L'ataraxie. Quand la passion pousse au sacrifice.
Faisons maintenant un petit bond dans le temps. Nous arrivons en
1995. Kurt Cobain est mort, à sa place sévissent les Worlds Apart et
les 2Be3, les pog's s'échangent de plus belle, mais tout ça me passe
quelque peu au dessus de la tête. J'ai sept ans et j'entre en CE2, dans
la même classe que ma meilleure amie Elodie (la question est: aurais-je
survécu jusque là sans elle?)
Les années comprises dans
l'ellipse temporelle se sont déroulées dans l'ataraxie sentimentale
(soit selon le petit Larousse: "l'absence complète de trouble de
l'âme".)Mais hélas, toutes les belles choses ont une fin, et mes jupes
écossaises, mes chemisiers à fleurs, mes babies vernies et mon esprit
brillant font une nouvelle victime: un garçon de ma classe nommé Joris.
Brésilien d'origine, que dire de plus? Il est là, simplement, sans que
j'aie daigné le remarquer. Un jour, comme ça, au détour d'un couloir,
maître renard me tient à peu près ce langage:
-Mais comment tu fais pour avoir une bouche aussi belle? Tu as des lèvres toutes roses, toutes parfaites....
(Ce gosse a huit ans, mais il sait déjà mettre les filles dans sa poche! J'aimerais bien savoir ce qu'il est devenu...)
Comprenant
qu'il s'agit d'une manoeuvre de drague à peine déguisée, je ne peux pas
m'empêcher de piquer un fard, bafouille l'ébauche d'un remerciement et
prends la fuite au plus vite, de manière un peu lâche, mais polie.

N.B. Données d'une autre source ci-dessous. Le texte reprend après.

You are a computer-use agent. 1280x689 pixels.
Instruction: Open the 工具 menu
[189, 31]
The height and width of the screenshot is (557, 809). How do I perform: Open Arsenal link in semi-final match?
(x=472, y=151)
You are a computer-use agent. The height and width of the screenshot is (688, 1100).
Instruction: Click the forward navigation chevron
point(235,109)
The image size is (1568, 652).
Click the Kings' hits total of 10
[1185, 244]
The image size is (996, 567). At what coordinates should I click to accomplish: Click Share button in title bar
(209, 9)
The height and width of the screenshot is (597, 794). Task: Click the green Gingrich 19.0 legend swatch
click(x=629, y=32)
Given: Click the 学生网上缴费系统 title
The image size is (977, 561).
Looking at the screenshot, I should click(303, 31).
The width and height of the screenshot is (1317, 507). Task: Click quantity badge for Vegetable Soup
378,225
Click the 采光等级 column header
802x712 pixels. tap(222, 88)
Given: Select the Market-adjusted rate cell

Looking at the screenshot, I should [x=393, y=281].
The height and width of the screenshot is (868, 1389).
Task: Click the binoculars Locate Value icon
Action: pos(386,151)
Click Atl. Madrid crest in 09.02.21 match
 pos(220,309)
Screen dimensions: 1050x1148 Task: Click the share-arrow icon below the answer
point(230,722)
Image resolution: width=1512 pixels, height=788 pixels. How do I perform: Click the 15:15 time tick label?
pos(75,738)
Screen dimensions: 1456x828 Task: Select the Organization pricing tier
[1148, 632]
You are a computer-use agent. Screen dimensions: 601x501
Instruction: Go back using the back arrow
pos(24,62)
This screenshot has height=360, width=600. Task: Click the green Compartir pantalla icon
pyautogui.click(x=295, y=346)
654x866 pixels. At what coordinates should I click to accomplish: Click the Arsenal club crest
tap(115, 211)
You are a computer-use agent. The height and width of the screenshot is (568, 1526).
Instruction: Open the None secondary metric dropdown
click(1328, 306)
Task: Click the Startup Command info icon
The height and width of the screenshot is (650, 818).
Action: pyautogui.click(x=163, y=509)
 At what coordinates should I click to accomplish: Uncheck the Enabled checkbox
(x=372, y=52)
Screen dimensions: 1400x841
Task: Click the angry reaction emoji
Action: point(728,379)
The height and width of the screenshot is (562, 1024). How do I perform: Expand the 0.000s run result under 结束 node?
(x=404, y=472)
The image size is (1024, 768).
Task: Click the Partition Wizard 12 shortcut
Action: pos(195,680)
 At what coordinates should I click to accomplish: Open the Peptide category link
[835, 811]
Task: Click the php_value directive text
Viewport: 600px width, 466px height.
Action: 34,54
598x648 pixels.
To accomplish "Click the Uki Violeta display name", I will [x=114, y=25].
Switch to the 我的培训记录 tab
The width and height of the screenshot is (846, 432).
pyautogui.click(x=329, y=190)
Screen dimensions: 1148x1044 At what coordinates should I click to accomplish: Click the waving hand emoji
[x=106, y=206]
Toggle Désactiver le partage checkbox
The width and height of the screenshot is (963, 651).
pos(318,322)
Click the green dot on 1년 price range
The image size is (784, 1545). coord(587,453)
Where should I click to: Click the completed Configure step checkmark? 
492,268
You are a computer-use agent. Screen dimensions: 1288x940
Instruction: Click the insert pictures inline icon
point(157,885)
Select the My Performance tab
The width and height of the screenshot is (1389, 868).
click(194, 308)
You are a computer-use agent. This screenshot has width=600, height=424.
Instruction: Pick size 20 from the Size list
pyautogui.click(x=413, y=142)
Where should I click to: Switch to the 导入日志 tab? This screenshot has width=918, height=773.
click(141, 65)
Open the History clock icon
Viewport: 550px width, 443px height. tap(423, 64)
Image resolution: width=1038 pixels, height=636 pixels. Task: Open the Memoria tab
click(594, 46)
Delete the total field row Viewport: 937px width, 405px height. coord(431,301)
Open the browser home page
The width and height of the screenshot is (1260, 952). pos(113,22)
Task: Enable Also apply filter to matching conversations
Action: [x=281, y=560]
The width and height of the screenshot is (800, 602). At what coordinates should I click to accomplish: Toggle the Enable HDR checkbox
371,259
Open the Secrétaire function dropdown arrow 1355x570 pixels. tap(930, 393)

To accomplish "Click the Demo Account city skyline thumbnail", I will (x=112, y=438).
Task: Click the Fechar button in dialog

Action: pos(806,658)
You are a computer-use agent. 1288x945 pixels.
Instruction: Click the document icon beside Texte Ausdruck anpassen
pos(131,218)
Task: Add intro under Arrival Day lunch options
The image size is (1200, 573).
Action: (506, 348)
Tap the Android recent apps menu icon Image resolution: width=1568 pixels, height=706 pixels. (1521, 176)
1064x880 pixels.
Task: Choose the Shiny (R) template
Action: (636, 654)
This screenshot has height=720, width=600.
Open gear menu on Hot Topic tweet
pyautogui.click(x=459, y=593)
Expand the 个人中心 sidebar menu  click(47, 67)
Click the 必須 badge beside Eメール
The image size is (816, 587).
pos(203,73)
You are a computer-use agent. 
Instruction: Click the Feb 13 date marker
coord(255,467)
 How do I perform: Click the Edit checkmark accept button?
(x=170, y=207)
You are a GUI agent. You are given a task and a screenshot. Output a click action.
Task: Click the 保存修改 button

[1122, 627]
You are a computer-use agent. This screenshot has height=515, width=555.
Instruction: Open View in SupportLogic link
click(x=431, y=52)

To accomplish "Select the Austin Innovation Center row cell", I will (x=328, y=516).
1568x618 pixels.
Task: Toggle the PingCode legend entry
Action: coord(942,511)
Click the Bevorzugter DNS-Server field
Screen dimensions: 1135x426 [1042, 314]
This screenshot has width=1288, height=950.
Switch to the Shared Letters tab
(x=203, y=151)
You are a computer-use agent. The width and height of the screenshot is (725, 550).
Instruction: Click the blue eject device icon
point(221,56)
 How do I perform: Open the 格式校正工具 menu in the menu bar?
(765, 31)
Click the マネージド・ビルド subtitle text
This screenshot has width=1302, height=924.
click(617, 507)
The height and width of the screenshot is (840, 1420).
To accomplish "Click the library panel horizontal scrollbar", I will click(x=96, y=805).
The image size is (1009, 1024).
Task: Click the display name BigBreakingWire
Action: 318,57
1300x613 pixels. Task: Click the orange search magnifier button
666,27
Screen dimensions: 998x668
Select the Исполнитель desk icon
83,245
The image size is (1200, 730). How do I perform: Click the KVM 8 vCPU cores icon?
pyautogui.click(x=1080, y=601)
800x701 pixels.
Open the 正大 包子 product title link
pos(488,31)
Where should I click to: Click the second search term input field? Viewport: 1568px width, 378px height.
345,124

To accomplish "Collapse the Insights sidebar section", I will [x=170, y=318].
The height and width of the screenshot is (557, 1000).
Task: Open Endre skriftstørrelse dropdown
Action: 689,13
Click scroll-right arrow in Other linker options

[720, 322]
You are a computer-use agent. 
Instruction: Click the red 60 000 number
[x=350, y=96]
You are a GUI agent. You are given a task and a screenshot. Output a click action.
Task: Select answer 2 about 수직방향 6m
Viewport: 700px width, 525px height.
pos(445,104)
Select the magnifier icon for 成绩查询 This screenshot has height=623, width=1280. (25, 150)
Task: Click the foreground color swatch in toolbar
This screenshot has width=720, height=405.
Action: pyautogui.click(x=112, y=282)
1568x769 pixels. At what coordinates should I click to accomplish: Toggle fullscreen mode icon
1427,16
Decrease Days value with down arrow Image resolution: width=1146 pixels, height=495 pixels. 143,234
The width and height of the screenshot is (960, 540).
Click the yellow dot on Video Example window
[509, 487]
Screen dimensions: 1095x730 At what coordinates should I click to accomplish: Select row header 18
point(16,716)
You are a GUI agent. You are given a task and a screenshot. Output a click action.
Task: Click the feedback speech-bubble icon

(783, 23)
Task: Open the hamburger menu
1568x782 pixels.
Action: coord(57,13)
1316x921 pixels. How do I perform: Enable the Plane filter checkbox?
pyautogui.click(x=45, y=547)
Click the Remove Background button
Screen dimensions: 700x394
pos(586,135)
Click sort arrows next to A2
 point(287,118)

Je n'ai pas vraiment le temps de méditer sur la signification de
l'événement, car la vie m'entraîne à nouveau dans son tourbillon
infernal: une nouvelle arrive dans la classe et jette son dévolu sur
Elodie (qui pactise avec elle, l'infâme traître!) Les deux filles se
mettent à comploter derrière mon dos sans que je puisse savoir de quoi
il en retourne. Vers le mois de mars, la classe prépare le spectacle de
fin d'année, et les deux pestes se rendent coupables d'une ultime
trahison. Alors que j'ai proposé de monter un numéro intégrant chants
et danses polonaises en costume, le tout sous ma bienveillante
direction, Elodie et Eve montent un "contre-spectacle" sur le thème des
Antilles.
L'heure est grave: séparations ethniques, luttes
pour le pouvoir, campagne de popularité...à l'âge de sept ans, je suis
sur le point de devenir aussi pourrie qu'un homme politique en fin de
carrière.
Les
enfants de la classe choisissent leur camp: d'un côté des filles
populaires, souriantes, des rythmes exotiques et des costumes somme
toute plutôt cools, de l'autre, la fille la moins glamour de la classe,
une chanson aux paroles imprononçables, et des tenues, il faut bien le
dire, assez grotesques. ( La tenue des garçons prévoit une culotte
courte, des bottes à talons, un boléro et un chapeau plat à plume de
paon. On hésiterait pour moins que ça...) La majorité des élèves
rejoignent donc les deux Antillaises. Mais mes partisans, s'ils sont
peu nombreux, sont déterminés.
Il y a parmi eux des élèves un peu
insignifiants qui pour d'obscures raisons m'ont élue leur gourou et
maître à penser, des ennemis d'Elodie, des ennemis d'Eve, et des
enfants que leurs parents ont forcés à rejoindre le groupe de la
première de la classe.
Mais on sous-estime la puissance de la passion. Alors que mes
adversaires rivalisent de persuasion pour attirer Joris dans leur
groupe, ce dernier préfère endosser le boléro, les botte à talons et le
galure emplumé - et compromettre par là gravement sa virilité - pour
soutenir sa bien-aimée dans l'épreuve. Il danse et chante d'un air
contraint mais proche de l'extase mystique des martyrs chrétiens sur le
grill, et....enfin je fais attention à lui.
Car sans être
tombée dans les affres de la passion la plus brûlante, j'ai, disons,
apprécié le geste. Et mon amour-propre me répète: Joris est
amoureux...de moi! et de moi seule! il a même repoussé les avances
d'Elodie et Eve réunies, même ces deux sirènes insulaires n'ont rien pu
faire contre la puissance de mon sex-appeal, etc. Mais déjà, les deux
sirènes en question ont mis au point une vengeance démoniaque;
j'apprends par une camarade bien informée qu'elles fomentent un complot
pour me rendre détestable aux yeux de Joris. La perfidie de leurs
desseins ne peut que vous soulever le coeur, le plan consiste à feindre
la réconciliation, puis à m'offrir moult bonbons et autres sucreries
pour que - je vous le donne en mille - je devienne ENORME et donc
absolument plus attirante.
Le raisonnnement est judicieux,
mais les deux vipère n'auront jamais le temps de mettre leur plan à
exécution, car l'année scolaire se termine, puis une autre commence, et
Julie arrive dans ma vie.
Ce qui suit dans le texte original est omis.